Quantum physics began blowing the minds of its genius researchers about 100 years ago when science was stood on its head. Up to that point, the Aristotelian model of science had held up pretty well: that one could make a hypothesis and test it as an objective observer. The world was squarely “out there” to be studied and if we were all super-objective and rigorous in our methods, we could build on one another’s knowledge and learn about that world.

But when we advanced to the point of studying the very small, for example, the quantum effects of one proton or one photon (proton being a part of the nucleus of all matter and photon being the smallest unit of light), objectivity went out the window. What became clear at this infinitesimal scale was that one couldn’t look at something without the very means of looking at it changing its position or energy. As a macroscopic parallel, if you throw something small on something large, say, sand on a moving car, the car will keep going without visible change. But if you throw something of the same size on a moving car, like another car, it will veer off course. 

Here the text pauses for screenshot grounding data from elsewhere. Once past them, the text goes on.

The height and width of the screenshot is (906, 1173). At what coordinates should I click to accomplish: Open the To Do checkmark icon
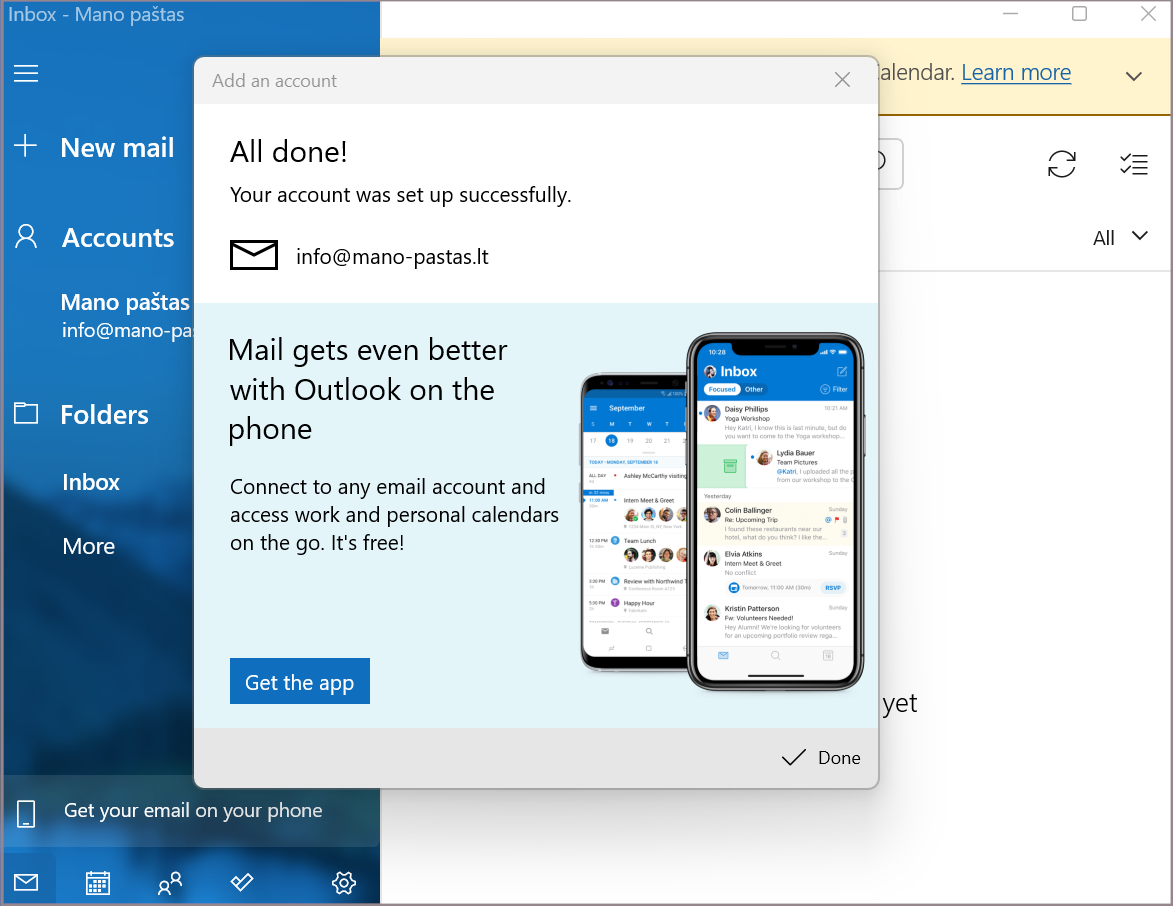tap(242, 882)
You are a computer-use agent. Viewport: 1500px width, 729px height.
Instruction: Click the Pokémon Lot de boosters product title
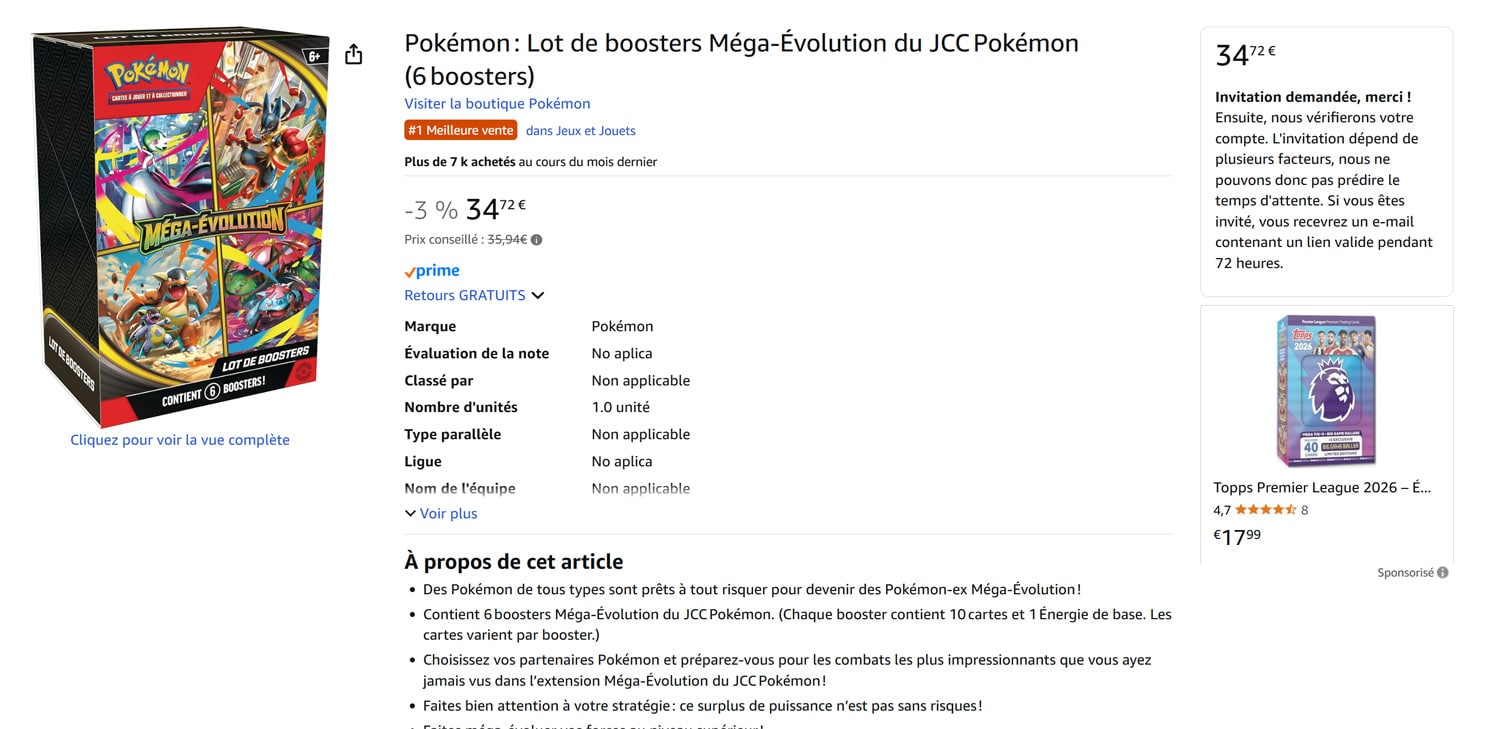point(740,59)
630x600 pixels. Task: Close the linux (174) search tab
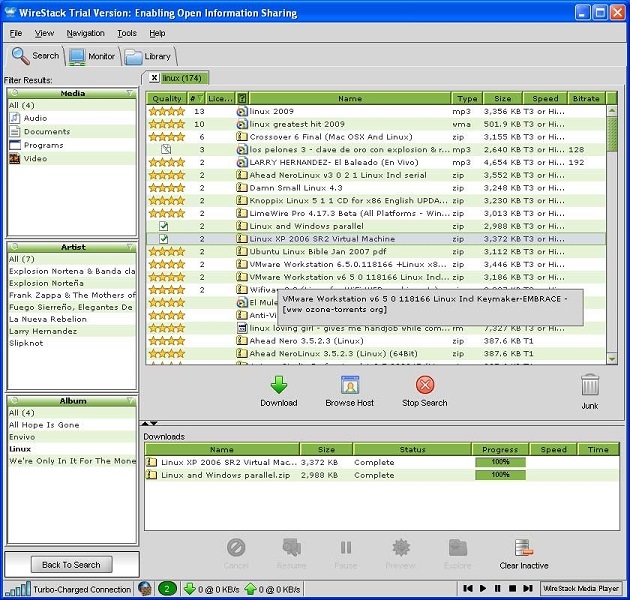coord(154,77)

Even stranger truths were to be revealed from the quantum world. Because not only was observation changing the observed, but it was localizing into a particle what also had a wave-like nature. In the famous double slit experiment, exactly one indivisible unit of light was sent through two slits. If one looked for it in slit 1—there it was. But if in another run of the experiment, one looked in slit 2, it was there, too. In fact, no matter how many times one ran the experiment, wherever one looked, there it was. At the same time, a screen behind the double slits also registered an interference pattern that only happens when two waves come together, which meant the one unit of light also went through both slits. Wave-particle duality was born. As recounted in Quantum Revelation, when asked to sum up quantum mechanics in just 5 words, physicist Sean Carroll’s response was, “Don’t look: waves. Look: particles.”

Let that sink in for a few breaths. This is not just a phenomenon of the exceedingly small, but the nature of reality in which we lead, create families and communities, and make our difference. What it shows us is that process of observing is not passive, but a process of resonance or co-vibration that particularizes something by how it registers with us. In physics this is called “collapsing a wave function” where a range of possibilities condenses into a thing upon our pinpointed observation. Here are a few human-sized examples of how this might show up.

  • A classroom of fresh-faced, first-graders starts the school year. At first, no one knows anyone else, but through interactions with the teacher and one another, students take on certain roles. By the end of the school year, the field of possibility has collapsed to a predictable cast of characters where one student is the teacher’s pet, another is the cool kid and a third is the class clown. They will take those reputations into second grade.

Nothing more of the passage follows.